[Items from a dataset]
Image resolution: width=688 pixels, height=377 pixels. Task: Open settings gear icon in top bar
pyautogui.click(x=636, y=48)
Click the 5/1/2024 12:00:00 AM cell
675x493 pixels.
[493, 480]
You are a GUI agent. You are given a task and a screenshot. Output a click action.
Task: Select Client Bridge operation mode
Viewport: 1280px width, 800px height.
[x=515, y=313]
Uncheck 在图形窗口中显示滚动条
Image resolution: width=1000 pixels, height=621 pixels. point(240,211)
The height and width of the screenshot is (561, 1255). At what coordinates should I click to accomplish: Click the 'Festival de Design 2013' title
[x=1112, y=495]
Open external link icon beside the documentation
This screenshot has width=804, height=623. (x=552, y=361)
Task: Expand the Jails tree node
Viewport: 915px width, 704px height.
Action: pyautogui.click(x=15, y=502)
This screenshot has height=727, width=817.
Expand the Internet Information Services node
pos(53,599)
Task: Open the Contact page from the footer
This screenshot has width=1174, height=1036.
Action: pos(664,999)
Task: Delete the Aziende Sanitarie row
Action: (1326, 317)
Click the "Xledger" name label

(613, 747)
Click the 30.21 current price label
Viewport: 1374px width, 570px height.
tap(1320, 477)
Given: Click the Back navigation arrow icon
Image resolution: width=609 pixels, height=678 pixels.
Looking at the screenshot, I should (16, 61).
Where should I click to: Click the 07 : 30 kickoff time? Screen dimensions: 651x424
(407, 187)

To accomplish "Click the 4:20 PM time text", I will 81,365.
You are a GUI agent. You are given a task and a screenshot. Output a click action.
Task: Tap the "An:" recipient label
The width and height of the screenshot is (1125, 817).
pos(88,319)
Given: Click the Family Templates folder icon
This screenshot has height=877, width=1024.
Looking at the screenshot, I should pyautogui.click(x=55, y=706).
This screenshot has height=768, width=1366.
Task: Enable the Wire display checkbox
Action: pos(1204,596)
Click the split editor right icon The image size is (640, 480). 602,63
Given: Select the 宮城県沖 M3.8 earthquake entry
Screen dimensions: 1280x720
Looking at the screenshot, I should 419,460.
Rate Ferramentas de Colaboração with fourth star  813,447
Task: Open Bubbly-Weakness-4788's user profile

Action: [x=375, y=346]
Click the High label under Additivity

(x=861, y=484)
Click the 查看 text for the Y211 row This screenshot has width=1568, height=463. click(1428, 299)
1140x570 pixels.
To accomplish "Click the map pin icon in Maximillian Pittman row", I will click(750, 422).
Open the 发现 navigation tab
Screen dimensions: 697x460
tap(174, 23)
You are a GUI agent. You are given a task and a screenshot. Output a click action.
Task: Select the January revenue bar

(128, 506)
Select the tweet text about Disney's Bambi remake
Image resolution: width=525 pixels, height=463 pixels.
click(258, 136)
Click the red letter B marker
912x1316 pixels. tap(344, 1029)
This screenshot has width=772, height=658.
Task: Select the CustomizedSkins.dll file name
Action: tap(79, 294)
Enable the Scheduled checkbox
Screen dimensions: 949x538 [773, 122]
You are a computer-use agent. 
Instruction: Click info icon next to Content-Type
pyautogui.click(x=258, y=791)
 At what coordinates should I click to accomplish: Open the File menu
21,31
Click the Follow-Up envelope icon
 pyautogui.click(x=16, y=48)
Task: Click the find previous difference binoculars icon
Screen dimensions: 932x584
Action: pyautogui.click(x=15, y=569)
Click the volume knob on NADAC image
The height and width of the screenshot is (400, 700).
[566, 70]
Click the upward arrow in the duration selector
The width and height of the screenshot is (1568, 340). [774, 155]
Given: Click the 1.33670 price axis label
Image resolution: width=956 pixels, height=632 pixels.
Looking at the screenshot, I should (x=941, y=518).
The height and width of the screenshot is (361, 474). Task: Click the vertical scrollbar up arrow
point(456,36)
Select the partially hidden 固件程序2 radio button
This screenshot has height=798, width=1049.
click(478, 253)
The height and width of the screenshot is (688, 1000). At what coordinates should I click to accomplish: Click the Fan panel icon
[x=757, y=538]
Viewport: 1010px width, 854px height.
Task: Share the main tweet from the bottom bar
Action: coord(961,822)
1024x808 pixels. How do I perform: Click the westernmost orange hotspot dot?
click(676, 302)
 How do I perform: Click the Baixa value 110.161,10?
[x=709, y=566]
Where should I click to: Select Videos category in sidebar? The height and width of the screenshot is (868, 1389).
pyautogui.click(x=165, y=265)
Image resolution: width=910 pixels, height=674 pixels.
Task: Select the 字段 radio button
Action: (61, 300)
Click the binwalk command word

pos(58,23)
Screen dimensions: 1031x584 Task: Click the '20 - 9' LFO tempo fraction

* PROBLEM DETAILS
The answer should be the full set of records, reproduced exactly.

* ANSWER AREA
Image resolution: width=688 pixels, height=377 pixels. Task: Open settings gear icon in top bar
pyautogui.click(x=636, y=48)
Click the 5/1/2024 12:00:00 AM cell
675x493 pixels.
[493, 480]
You are a GUI agent. You are given a task and a screenshot. Output a click action.
Task: Select Client Bridge operation mode
Viewport: 1280px width, 800px height.
[x=515, y=313]
Uncheck 在图形窗口中显示滚动条
Image resolution: width=1000 pixels, height=621 pixels. point(240,211)
The height and width of the screenshot is (561, 1255). At what coordinates should I click to accomplish: Click the 'Festival de Design 2013' title
[x=1112, y=495]
Open external link icon beside the documentation
This screenshot has width=804, height=623. (x=552, y=361)
Task: Expand the Jails tree node
Viewport: 915px width, 704px height.
Action: pyautogui.click(x=15, y=502)
This screenshot has height=727, width=817.
Expand the Internet Information Services node
pos(53,599)
Task: Open the Contact page from the footer
This screenshot has width=1174, height=1036.
Action: pos(664,999)
Task: Delete the Aziende Sanitarie row
Action: (1326, 317)
Click the "Xledger" name label

(613, 747)
Click the 30.21 current price label
Viewport: 1374px width, 570px height.
tap(1320, 477)
Given: Click the Back navigation arrow icon
Image resolution: width=609 pixels, height=678 pixels.
Looking at the screenshot, I should (16, 61).
Where should I click to: Click the 07 : 30 kickoff time? Screen dimensions: 651x424
(407, 187)

To accomplish "Click the 4:20 PM time text", I will 81,365.
You are a GUI agent. You are given a task and a screenshot. Output a click action.
Task: Tap the "An:" recipient label
The width and height of the screenshot is (1125, 817).
pos(88,319)
Given: Click the Family Templates folder icon
This screenshot has height=877, width=1024.
Looking at the screenshot, I should pyautogui.click(x=55, y=706).
This screenshot has height=768, width=1366.
Task: Enable the Wire display checkbox
Action: pos(1204,596)
Click the split editor right icon The image size is (640, 480). 602,63
Given: Select the 宮城県沖 M3.8 earthquake entry
Screen dimensions: 1280x720
Looking at the screenshot, I should 419,460.
Rate Ferramentas de Colaboração with fourth star  813,447
Task: Open Bubbly-Weakness-4788's user profile

Action: [x=375, y=346]
Click the High label under Additivity

(x=861, y=484)
Click the 查看 text for the Y211 row This screenshot has width=1568, height=463. click(1428, 299)
1140x570 pixels.
To accomplish "Click the map pin icon in Maximillian Pittman row", I will click(750, 422).
Open the 发现 navigation tab
Screen dimensions: 697x460
tap(174, 23)
You are a GUI agent. You are given a task and a screenshot. Output a click action.
Task: Select the January revenue bar

(128, 506)
Select the tweet text about Disney's Bambi remake
Image resolution: width=525 pixels, height=463 pixels.
click(258, 136)
Click the red letter B marker
912x1316 pixels. tap(344, 1029)
This screenshot has width=772, height=658.
Task: Select the CustomizedSkins.dll file name
Action: tap(79, 294)
Enable the Scheduled checkbox
Screen dimensions: 949x538 [773, 122]
You are a computer-use agent. 
Instruction: Click info icon next to Content-Type
pyautogui.click(x=258, y=791)
 At what coordinates should I click to accomplish: Open the File menu
21,31
Click the Follow-Up envelope icon
 pyautogui.click(x=16, y=48)
Task: Click the find previous difference binoculars icon
Screen dimensions: 932x584
Action: pyautogui.click(x=15, y=569)
Click the volume knob on NADAC image
The height and width of the screenshot is (400, 700).
[566, 70]
Click the upward arrow in the duration selector
The width and height of the screenshot is (1568, 340). [774, 155]
Given: Click the 1.33670 price axis label
Image resolution: width=956 pixels, height=632 pixels.
Looking at the screenshot, I should (x=941, y=518).
The height and width of the screenshot is (361, 474). Task: Click the vertical scrollbar up arrow
point(456,36)
Select the partially hidden 固件程序2 radio button
This screenshot has height=798, width=1049.
click(478, 253)
The height and width of the screenshot is (688, 1000). At what coordinates should I click to accomplish: Click the Fan panel icon
[x=757, y=538]
Viewport: 1010px width, 854px height.
Task: Share the main tweet from the bottom bar
Action: coord(961,822)
1024x808 pixels. How do I perform: Click the westernmost orange hotspot dot?
click(676, 302)
 How do I perform: Click the Baixa value 110.161,10?
[x=709, y=566]
Where should I click to: Select Videos category in sidebar? The height and width of the screenshot is (868, 1389).
pyautogui.click(x=165, y=265)
Image resolution: width=910 pixels, height=674 pixels.
Task: Select the 字段 radio button
Action: (61, 300)
Click the binwalk command word

pos(58,23)
Screen dimensions: 1031x584 Task: Click the '20 - 9' LFO tempo fraction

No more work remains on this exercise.